◆ **Input data**:
▽

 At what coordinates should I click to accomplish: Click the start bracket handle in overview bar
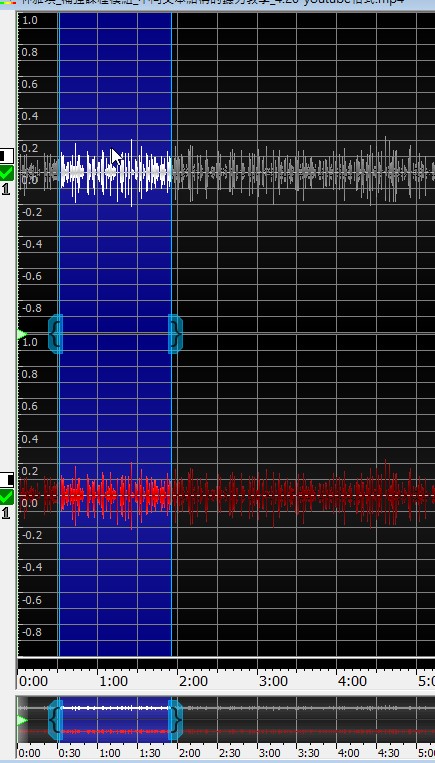tap(55, 719)
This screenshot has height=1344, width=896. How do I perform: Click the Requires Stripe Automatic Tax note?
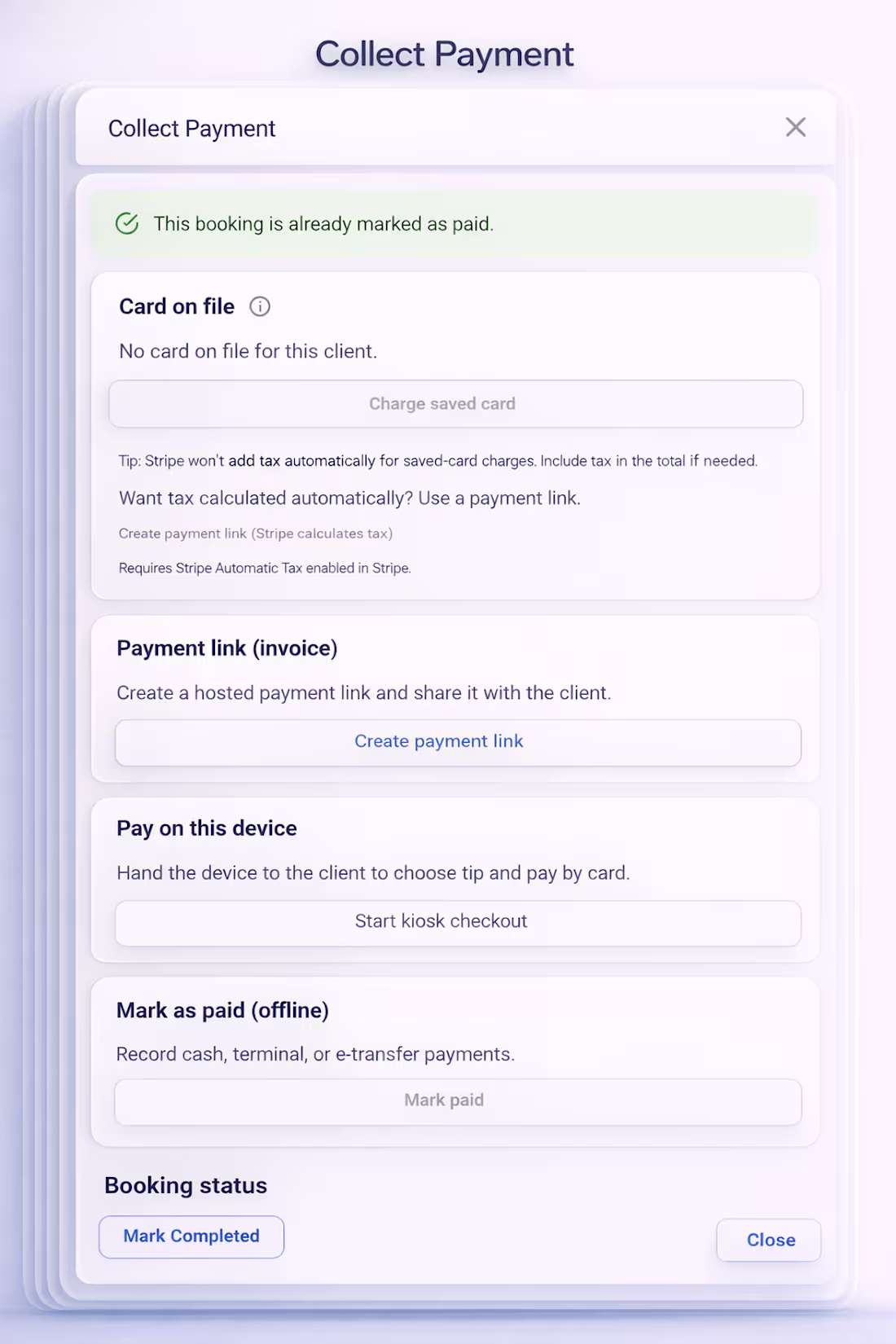tap(266, 568)
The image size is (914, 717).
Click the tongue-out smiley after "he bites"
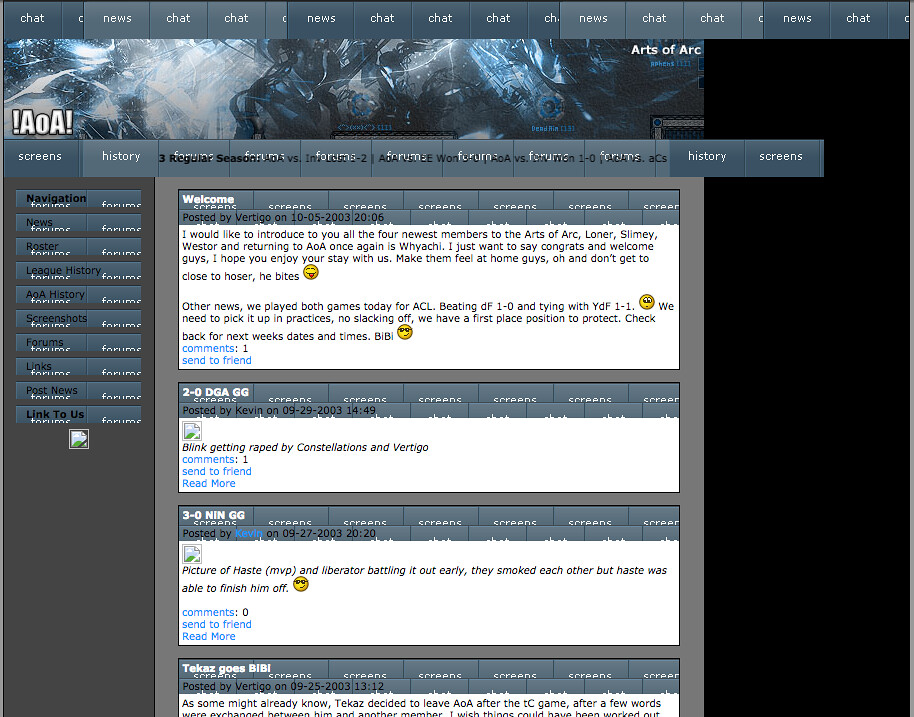pyautogui.click(x=311, y=272)
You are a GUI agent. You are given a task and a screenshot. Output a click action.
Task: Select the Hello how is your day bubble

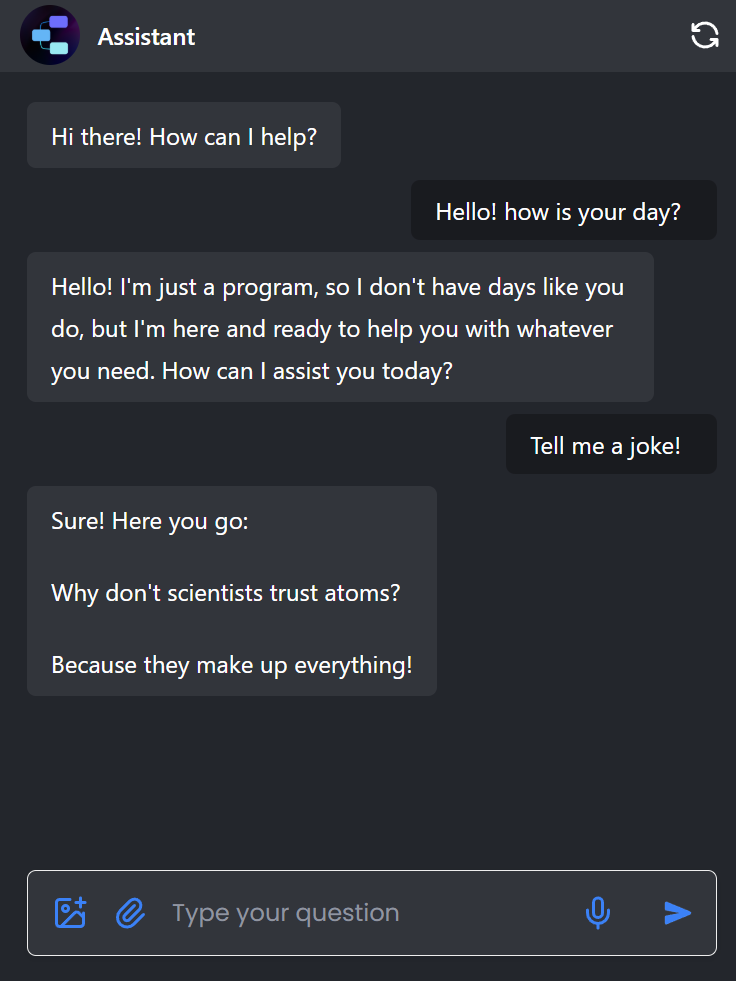[x=563, y=210]
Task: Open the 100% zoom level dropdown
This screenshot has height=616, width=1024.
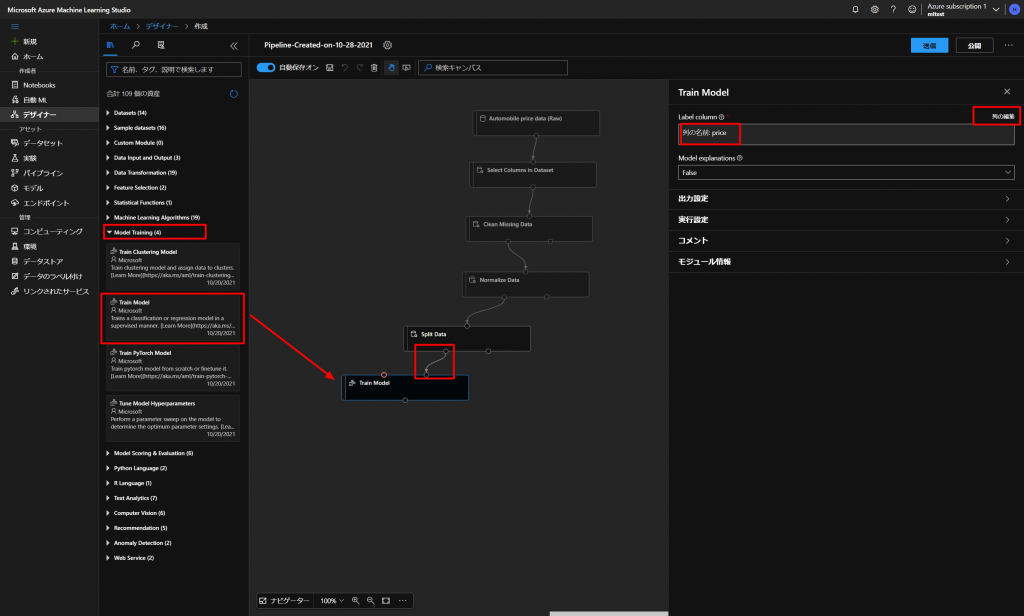Action: (x=331, y=600)
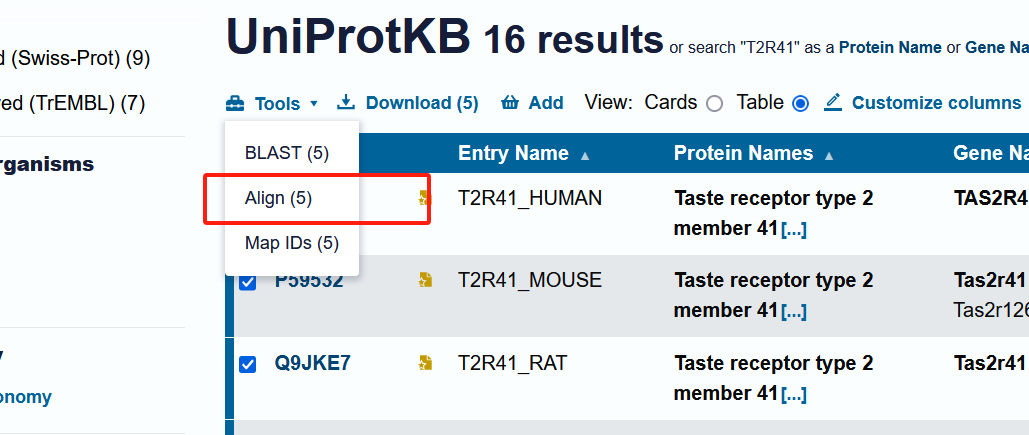Viewport: 1029px width, 435px height.
Task: Select the Table view radio button
Action: coord(800,104)
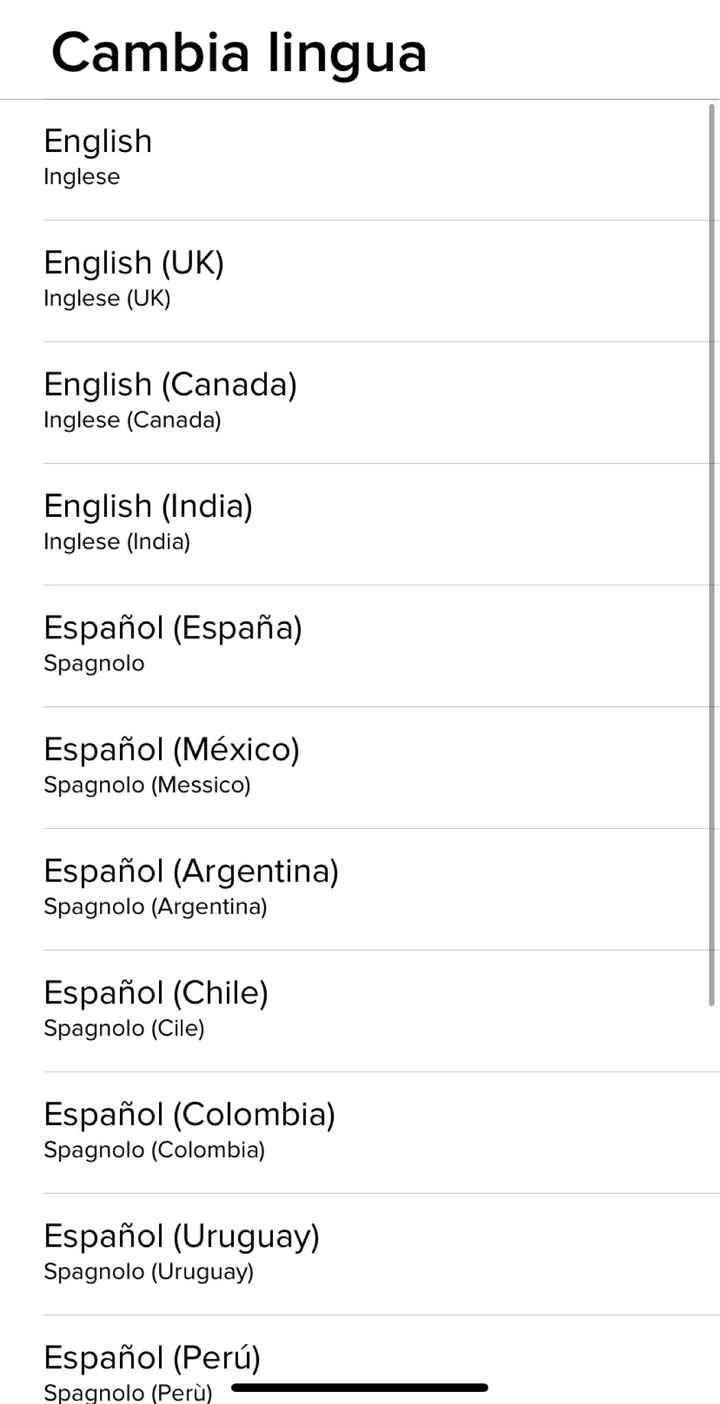Viewport: 720px width, 1404px height.
Task: Select Español (Perú) at the list bottom
Action: tap(152, 1359)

△

◆ **Aim of the exercise**:
Exactly as written, return every line of the listing, but not the pictures.

◆ **Written answer**:
 At what coordinates should I click to accomplish: Click the start bracket handle in overview bar
tap(55, 719)
This screenshot has height=1344, width=896. How do I perform: Click the Requires Stripe Automatic Tax note?
tap(266, 568)
The image size is (914, 717).
Click the tongue-out smiley after "he bites"
pyautogui.click(x=311, y=272)
You are a GUI agent. You are given a task and a screenshot. Output a click action.
Task: Select the Hello how is your day bubble

[x=563, y=210]
Task: Open the 100% zoom level dropdown
This screenshot has height=616, width=1024.
Action: (x=331, y=600)
Viewport: 1029px width, 435px height.
Task: Select the Table view radio button
Action: coord(800,104)
Viewport: 720px width, 1404px height.
Task: Select Español (Perú) at the list bottom
Action: tap(152, 1359)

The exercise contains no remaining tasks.